**Directions for this task:** Report the number of lines in the data where the word "will" appears, and add no other text.

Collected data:
□ □ □ □ □
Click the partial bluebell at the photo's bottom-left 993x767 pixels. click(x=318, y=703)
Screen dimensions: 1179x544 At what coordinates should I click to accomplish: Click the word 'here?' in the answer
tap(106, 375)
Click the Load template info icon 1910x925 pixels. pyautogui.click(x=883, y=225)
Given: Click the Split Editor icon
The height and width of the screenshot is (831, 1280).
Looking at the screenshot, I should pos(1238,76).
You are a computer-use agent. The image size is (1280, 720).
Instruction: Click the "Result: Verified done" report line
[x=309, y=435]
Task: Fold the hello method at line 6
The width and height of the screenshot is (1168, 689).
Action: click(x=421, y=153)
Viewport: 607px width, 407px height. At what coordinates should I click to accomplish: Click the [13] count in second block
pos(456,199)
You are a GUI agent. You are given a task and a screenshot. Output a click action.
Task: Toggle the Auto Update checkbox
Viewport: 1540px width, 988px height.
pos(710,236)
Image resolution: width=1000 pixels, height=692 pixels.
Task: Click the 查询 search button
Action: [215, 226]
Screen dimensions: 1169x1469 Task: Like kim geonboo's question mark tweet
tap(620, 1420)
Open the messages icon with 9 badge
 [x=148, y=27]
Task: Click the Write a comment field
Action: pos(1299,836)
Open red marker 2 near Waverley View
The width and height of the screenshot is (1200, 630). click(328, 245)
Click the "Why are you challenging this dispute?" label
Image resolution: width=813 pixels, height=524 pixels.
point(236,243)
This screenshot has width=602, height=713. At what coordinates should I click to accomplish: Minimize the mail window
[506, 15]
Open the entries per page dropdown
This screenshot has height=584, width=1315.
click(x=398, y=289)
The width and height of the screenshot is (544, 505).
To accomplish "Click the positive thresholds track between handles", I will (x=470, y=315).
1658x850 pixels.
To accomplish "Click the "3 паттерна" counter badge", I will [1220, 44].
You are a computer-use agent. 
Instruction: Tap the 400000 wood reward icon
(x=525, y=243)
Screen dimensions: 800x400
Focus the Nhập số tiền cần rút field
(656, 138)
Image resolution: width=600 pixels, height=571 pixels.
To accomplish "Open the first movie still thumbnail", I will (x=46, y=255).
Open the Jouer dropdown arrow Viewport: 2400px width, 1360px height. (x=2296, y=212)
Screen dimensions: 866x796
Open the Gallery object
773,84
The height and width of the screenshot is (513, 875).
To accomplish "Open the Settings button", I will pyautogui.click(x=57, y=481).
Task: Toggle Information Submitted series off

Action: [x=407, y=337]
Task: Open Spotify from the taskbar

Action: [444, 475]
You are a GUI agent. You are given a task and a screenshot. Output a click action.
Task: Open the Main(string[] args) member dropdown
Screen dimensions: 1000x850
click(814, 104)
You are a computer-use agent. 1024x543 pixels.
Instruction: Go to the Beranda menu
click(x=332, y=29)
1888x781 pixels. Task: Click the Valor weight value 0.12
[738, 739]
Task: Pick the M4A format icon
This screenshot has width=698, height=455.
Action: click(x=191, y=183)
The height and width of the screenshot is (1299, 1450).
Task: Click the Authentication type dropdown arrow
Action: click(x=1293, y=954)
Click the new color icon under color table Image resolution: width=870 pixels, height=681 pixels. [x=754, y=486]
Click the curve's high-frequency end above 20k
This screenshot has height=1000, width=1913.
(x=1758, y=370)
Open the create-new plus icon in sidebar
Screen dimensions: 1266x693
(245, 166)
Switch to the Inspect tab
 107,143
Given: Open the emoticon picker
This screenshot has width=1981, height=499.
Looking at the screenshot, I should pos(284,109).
□ □ □ □ □
**Answer area:** 4